Your task –
Write out an exact copy of the line containing "Select the KDJ indicator tab" and all lines that follow it in the data below, leaving out pictures.

Data extracts –
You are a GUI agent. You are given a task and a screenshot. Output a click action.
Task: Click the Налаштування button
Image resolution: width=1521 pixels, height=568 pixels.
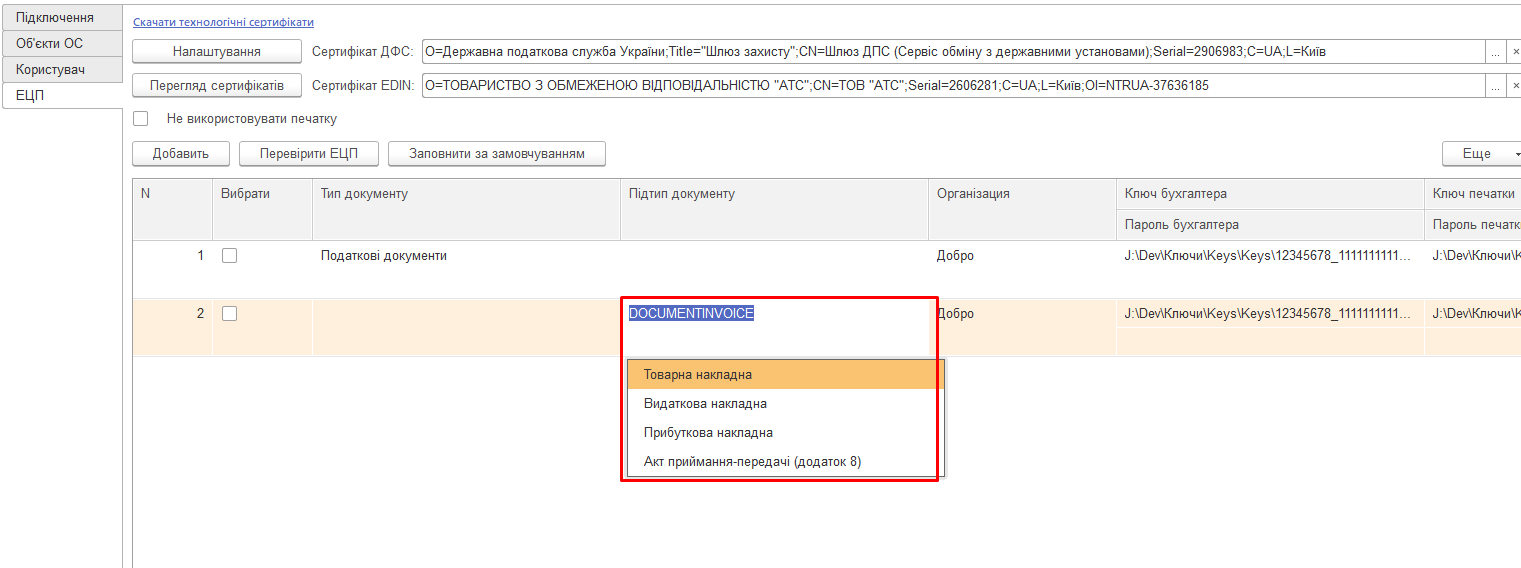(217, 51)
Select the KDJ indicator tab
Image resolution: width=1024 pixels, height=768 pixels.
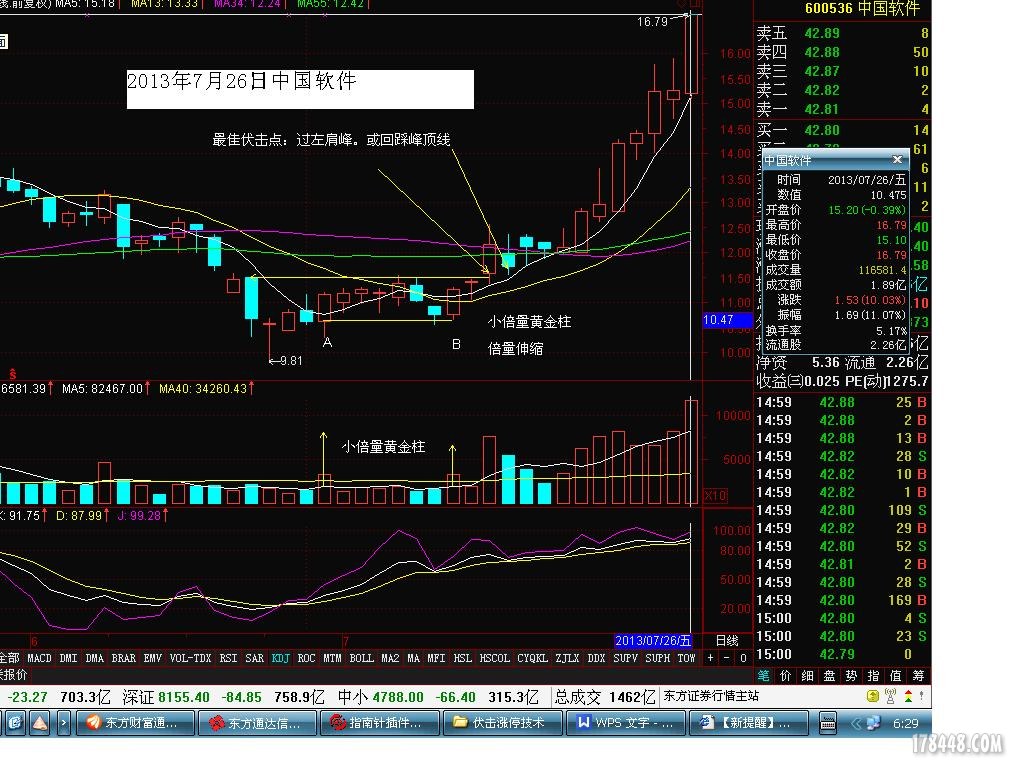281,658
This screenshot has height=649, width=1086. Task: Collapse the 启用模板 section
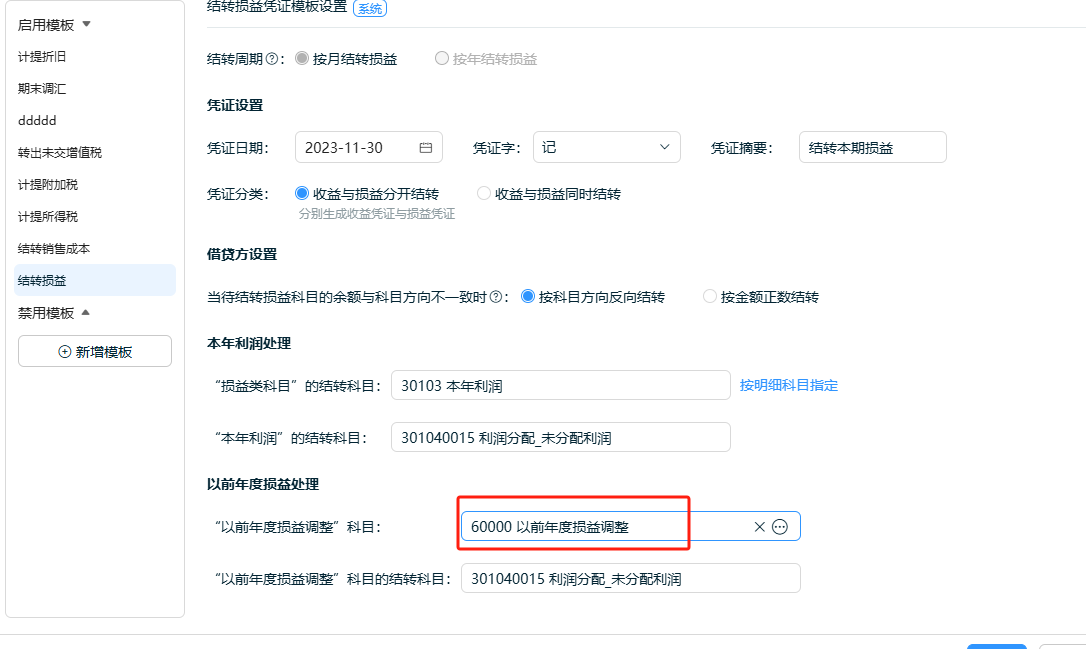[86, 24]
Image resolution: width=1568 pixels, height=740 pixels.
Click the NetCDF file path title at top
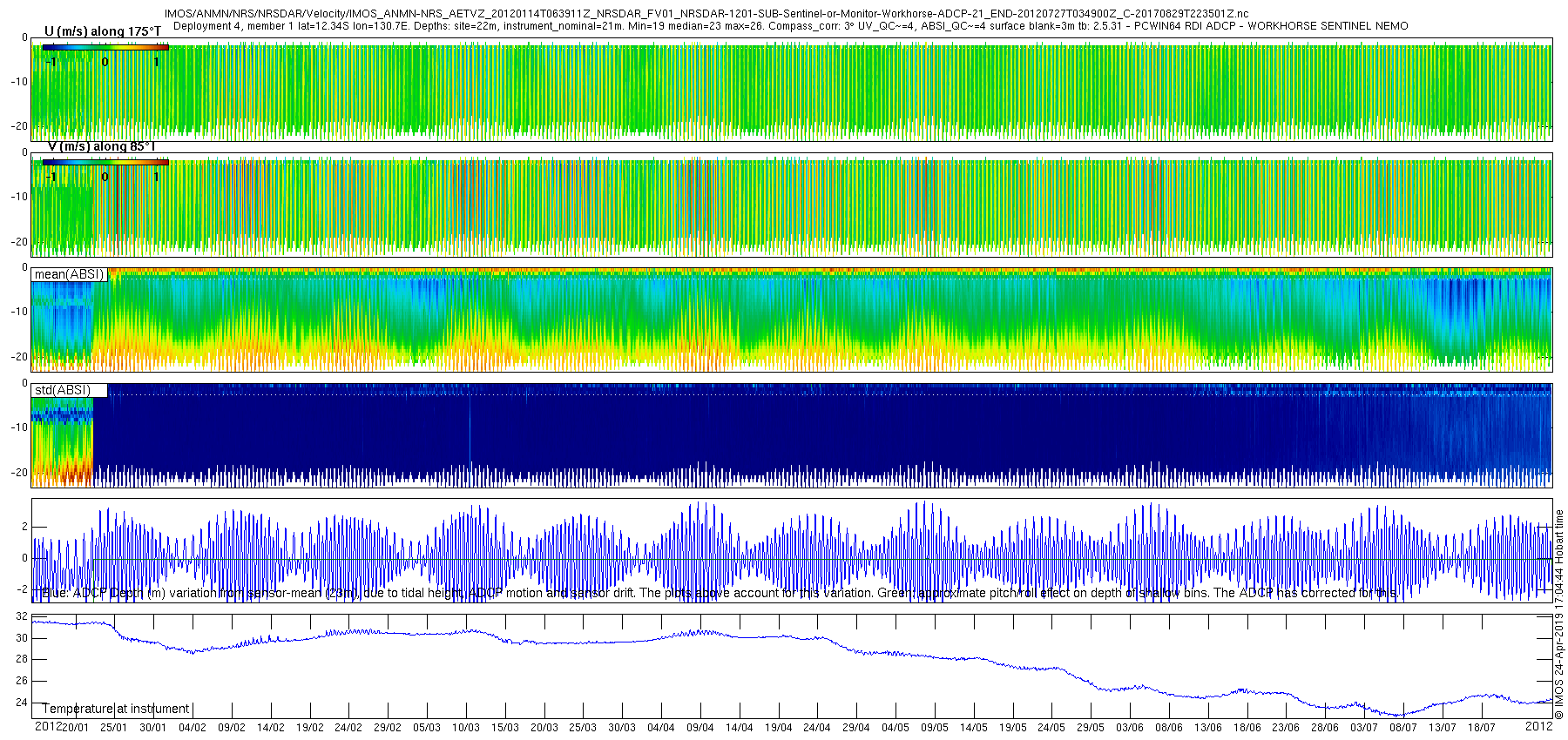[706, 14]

Completed task –
Select the KDJ indicator tab
Image resolution: width=1024 pixels, height=768 pixels.
281,658
This screenshot has height=649, width=1086. Task: Collapse the 启用模板 section
[86, 24]
Image resolution: width=1568 pixels, height=740 pixels.
Click the NetCDF file path title at top
[706, 14]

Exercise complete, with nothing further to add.